Repeat all of the material exactly, with no line missing.
************
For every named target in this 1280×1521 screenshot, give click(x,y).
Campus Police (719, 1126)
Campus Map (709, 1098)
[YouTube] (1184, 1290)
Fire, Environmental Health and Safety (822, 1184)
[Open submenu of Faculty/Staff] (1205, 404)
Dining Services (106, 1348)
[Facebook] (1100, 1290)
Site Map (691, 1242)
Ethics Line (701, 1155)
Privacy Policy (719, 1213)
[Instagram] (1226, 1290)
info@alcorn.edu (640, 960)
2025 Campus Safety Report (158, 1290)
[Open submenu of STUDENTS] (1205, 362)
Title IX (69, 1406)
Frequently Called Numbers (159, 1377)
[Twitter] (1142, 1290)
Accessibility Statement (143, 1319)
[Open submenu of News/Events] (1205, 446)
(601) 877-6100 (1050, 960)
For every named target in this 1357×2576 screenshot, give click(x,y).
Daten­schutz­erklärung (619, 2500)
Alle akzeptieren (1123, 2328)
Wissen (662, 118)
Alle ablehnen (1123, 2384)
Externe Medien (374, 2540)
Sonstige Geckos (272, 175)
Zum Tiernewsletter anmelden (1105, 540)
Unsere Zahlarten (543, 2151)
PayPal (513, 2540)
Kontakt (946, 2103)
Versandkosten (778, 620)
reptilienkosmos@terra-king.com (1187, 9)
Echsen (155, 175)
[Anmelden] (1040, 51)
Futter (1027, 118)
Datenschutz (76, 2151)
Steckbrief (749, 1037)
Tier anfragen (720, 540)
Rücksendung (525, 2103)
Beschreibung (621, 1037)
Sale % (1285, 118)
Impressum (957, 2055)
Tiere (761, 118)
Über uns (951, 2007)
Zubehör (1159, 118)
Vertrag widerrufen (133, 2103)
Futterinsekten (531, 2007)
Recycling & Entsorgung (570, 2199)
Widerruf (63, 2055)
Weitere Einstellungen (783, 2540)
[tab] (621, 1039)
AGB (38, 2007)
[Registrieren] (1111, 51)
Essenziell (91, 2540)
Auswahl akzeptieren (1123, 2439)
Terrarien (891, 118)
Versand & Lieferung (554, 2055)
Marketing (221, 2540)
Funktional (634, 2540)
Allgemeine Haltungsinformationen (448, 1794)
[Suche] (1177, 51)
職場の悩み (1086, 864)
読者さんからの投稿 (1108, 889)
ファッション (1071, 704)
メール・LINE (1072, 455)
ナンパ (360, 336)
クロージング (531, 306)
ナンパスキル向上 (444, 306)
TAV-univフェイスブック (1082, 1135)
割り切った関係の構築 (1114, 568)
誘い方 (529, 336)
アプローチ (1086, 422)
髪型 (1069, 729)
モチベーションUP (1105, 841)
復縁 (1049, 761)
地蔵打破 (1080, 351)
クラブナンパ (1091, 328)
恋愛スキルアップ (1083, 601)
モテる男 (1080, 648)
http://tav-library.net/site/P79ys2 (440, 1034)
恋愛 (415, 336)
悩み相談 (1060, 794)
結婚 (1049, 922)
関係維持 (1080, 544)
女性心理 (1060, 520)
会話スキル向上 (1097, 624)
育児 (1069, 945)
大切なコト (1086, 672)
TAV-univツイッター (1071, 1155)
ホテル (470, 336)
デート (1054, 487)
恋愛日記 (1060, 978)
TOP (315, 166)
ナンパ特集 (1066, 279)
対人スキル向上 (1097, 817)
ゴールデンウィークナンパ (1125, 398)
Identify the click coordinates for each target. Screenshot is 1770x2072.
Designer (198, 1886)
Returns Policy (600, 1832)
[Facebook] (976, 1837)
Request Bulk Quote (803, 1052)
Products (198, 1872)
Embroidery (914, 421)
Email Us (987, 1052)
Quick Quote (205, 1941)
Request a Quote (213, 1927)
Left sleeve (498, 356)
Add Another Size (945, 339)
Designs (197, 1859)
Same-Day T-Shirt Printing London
************
REPLY TO THE EXERCISE -
For every named target in this 1280×1521 screenshot, give click(x,y).
Campus Police (719, 1126)
Campus Map (709, 1098)
[YouTube] (1184, 1290)
Fire, Environmental Health and Safety (822, 1184)
[Open submenu of Faculty/Staff] (1205, 404)
Dining Services (106, 1348)
[Facebook] (1100, 1290)
Site Map (691, 1242)
Ethics Line (701, 1155)
Privacy Policy (719, 1213)
[Instagram] (1226, 1290)
info@alcorn.edu (640, 960)
2025 Campus Safety Report (158, 1290)
[Open submenu of STUDENTS] (1205, 362)
Title IX (69, 1406)
Frequently Called Numbers (159, 1377)
[Twitter] (1142, 1290)
Accessibility Statement (143, 1319)
[Open submenu of News/Events] (1205, 446)
(601) 877-6100 (1050, 960)
For every named target in this 1357×2576 screenshot, give click(x,y).
Daten­schutz­erklärung (619, 2500)
Alle akzeptieren (1123, 2328)
Wissen (662, 118)
Alle ablehnen (1123, 2384)
Externe Medien (374, 2540)
Sonstige Geckos (272, 175)
Zum Tiernewsletter anmelden (1105, 540)
Unsere Zahlarten (543, 2151)
PayPal (513, 2540)
Kontakt (946, 2103)
Versandkosten (778, 620)
reptilienkosmos@terra-king.com (1187, 9)
Echsen (155, 175)
[Anmelden] (1040, 51)
Futter (1027, 118)
Datenschutz (76, 2151)
Steckbrief (749, 1037)
Tier anfragen (720, 540)
Rücksendung (525, 2103)
Beschreibung (621, 1037)
Sale % (1285, 118)
Impressum (957, 2055)
Tiere (761, 118)
Über uns (951, 2007)
Zubehör (1159, 118)
Vertrag widerrufen (133, 2103)
Futterinsekten (531, 2007)
Recycling & Entsorgung (570, 2199)
Widerruf (63, 2055)
Weitere Einstellungen (783, 2540)
[tab] (621, 1039)
AGB (38, 2007)
[Registrieren] (1111, 51)
Essenziell (91, 2540)
Auswahl akzeptieren (1123, 2439)
Terrarien (891, 118)
Versand & Lieferung (554, 2055)
Marketing (221, 2540)
Funktional (634, 2540)
Allgemeine Haltungsinformationen (448, 1794)
[Suche] (1177, 51)
職場の悩み (1086, 864)
読者さんからの投稿 (1108, 889)
ファッション (1071, 704)
メール・LINE (1072, 455)
ナンパ (360, 336)
クロージング (531, 306)
ナンパスキル向上 (444, 306)
TAV-univフェイスブック (1082, 1135)
割り切った関係の構築 (1114, 568)
誘い方 (529, 336)
アプローチ (1086, 422)
髪型 (1069, 729)
モチベーションUP (1105, 841)
復縁 (1049, 761)
地蔵打破 (1080, 351)
クラブナンパ (1091, 328)
恋愛スキルアップ (1083, 601)
モテる男 (1080, 648)
http://tav-library.net/site/P79ys2 (440, 1034)
恋愛 (415, 336)
悩み相談 (1060, 794)
結婚 (1049, 922)
関係維持 (1080, 544)
女性心理 (1060, 520)
会話スキル向上 (1097, 624)
育児 (1069, 945)
大切なコト (1086, 672)
TAV-univツイッター (1071, 1155)
ホテル (470, 336)
デート (1054, 487)
恋愛日記 (1060, 978)
TOP (315, 166)
ナンパ特集 (1066, 279)
対人スキル向上 (1097, 817)
ゴールデンウィークナンパ (1125, 398)
Identify the click coordinates for each target. Screenshot is 1770x2072.
Designer (198, 1886)
Returns Policy (600, 1832)
[Facebook] (976, 1837)
Request Bulk Quote (803, 1052)
Products (198, 1872)
Embroidery (914, 421)
Email Us (987, 1052)
Quick Quote (205, 1941)
Request a Quote (213, 1927)
Left sleeve (498, 356)
Add Another Size (945, 339)
Designs (197, 1859)
Same-Day T-Shirt Printing London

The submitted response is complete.